- _Short exercise A_
In the listing, edit the part that opens with the line containing "frigate [688, 491]" and closes with the line containing "dinner [642, 126]": swap "center" for "middle" and return only those lines, otherwise unaltered.

- _Given text_
First, defendant testified that following his return from Australia, he found a position working for a subset of a piece of equipment that we had deployed over in Australia. Defense counsel asked him to explain what he meant by a subset of the equipment that had been deployed. The prosecutor objected on relevancy grounds, which the trial court sustained. At a sidebar conference, defense counsel asked whether the objection had been made in response to a signal from the representative of the federal government, and the prosecutor stated he had no idea, and had objected because the question was irrelevant. Defense counsel stated he was attempting to elicit testimony (1) to counter prosecution testimony regarding the ESL location where defendant was assigned, as opposed to the location where he in fact was seen working (and by implication, stalking Black), and (2) to elucidate defendants industry jargon so that the jury understood what it is he was working on. The trial court suggested counsel simply ask defendant where that piece of equipment was located.
Second, when defendant testified that he was assigned to a different project, defense counsel asked him to identify the new project. The prosecutors objection on the ground of relevancy was sustained. At sidebar, defense counsel again inquired whether the prosecutors objection was prompted by a signal from Ball. After colloquy between counsel and the court, the prosecutor said, When I make a relevancy objection, I mean that the matter is irrelevant. Pure and simple. After further argument, the court again stated that [t]he relevancy is where he was working.

- _Short exercise B_
Retype the excerpt on the trial objections in full, with no changes.

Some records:

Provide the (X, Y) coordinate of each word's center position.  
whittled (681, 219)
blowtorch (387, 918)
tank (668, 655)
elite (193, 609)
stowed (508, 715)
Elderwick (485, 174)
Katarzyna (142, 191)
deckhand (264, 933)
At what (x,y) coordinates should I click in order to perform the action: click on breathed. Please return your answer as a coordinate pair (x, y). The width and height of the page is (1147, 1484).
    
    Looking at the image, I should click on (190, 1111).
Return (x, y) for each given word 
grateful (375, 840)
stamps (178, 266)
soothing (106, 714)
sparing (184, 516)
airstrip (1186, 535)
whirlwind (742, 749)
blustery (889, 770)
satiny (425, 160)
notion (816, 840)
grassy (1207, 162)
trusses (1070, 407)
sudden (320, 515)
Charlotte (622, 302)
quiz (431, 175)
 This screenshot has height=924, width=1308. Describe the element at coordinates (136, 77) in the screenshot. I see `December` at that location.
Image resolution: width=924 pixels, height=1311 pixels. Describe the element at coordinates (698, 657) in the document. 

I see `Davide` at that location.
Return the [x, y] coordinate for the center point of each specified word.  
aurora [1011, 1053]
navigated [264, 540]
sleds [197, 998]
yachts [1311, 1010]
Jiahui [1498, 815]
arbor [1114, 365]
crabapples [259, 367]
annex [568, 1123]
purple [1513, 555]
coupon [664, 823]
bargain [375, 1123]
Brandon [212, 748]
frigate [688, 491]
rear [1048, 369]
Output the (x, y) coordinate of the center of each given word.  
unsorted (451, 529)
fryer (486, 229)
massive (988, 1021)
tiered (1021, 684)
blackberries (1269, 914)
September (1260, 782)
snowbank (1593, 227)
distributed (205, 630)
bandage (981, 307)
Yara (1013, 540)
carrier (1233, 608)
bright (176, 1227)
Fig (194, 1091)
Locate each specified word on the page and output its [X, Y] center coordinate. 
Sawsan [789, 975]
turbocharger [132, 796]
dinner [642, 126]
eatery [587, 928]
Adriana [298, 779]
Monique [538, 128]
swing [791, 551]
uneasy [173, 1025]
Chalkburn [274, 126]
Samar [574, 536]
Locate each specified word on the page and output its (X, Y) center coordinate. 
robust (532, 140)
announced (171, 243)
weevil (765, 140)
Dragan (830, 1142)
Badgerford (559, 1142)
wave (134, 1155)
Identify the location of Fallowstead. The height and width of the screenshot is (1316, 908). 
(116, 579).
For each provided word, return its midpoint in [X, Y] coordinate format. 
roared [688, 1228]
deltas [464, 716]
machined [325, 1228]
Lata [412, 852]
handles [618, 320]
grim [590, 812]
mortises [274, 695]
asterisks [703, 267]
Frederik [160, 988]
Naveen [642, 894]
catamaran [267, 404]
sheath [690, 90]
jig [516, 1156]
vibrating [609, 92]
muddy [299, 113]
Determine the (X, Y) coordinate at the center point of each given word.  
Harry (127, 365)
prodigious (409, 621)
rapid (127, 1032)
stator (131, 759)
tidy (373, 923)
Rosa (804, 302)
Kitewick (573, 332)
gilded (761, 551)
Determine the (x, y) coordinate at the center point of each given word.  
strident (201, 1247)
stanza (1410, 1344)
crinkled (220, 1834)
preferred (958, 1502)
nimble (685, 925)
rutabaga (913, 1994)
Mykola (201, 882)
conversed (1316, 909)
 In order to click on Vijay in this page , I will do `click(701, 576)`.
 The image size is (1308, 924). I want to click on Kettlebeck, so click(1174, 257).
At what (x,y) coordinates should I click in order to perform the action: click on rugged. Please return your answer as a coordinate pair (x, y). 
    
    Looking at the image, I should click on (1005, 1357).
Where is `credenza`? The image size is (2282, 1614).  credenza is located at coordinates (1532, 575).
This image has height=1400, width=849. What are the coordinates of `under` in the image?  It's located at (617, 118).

- _Complete response A_
frigate [688, 491]
rear [1048, 369]
Output the (x, y) coordinate of the middle of each given word.  
unsorted (451, 529)
fryer (486, 229)
massive (988, 1021)
tiered (1021, 684)
blackberries (1269, 914)
September (1260, 782)
snowbank (1593, 227)
distributed (205, 630)
bandage (981, 307)
Yara (1013, 540)
carrier (1233, 608)
bright (176, 1227)
Fig (194, 1091)
Locate each specified word on the page and output its [X, Y] middle coordinate. 
Sawsan [789, 975]
turbocharger [132, 796]
dinner [642, 126]

- _Complete response B_
First, defendant testified that following his return from Australia, he found a position working for a subset of a piece of equipment that we had deployed over in Australia. Defense counsel asked him to explain what he meant by a subset of the equipment that had been deployed. The prosecutor objected on relevancy grounds, which the trial court sustained. At a sidebar conference, defense counsel asked whether the objection had been made in response to a signal from the representative of the federal government, and the prosecutor stated he had no idea, and had objected because the question was irrelevant. Defense counsel stated he was attempting to elicit testimony (1) to counter prosecution testimony regarding the ESL location where defendant was assigned, as opposed to the location where he in fact was seen working (and by implication, stalking Black), and (2) to elucidate defendants industry jargon so that the jury understood what it is he was working on. The trial court suggested counsel simply ask defendant where that piece of equipment was located.
Second, when defendant testified that he was assigned to a different project, defense counsel asked him to identify the new project. The prosecutors objection on the ground of relevancy was sustained. At sidebar, defense counsel again inquired whether the prosecutors objection was prompted by a signal from Ball. After colloquy between counsel and the court, the prosecutor said, When I make a relevancy objection, I mean that the matter is irrelevant. Pure and simple. After further argument, the court again stated that [t]he relevancy is where he was working.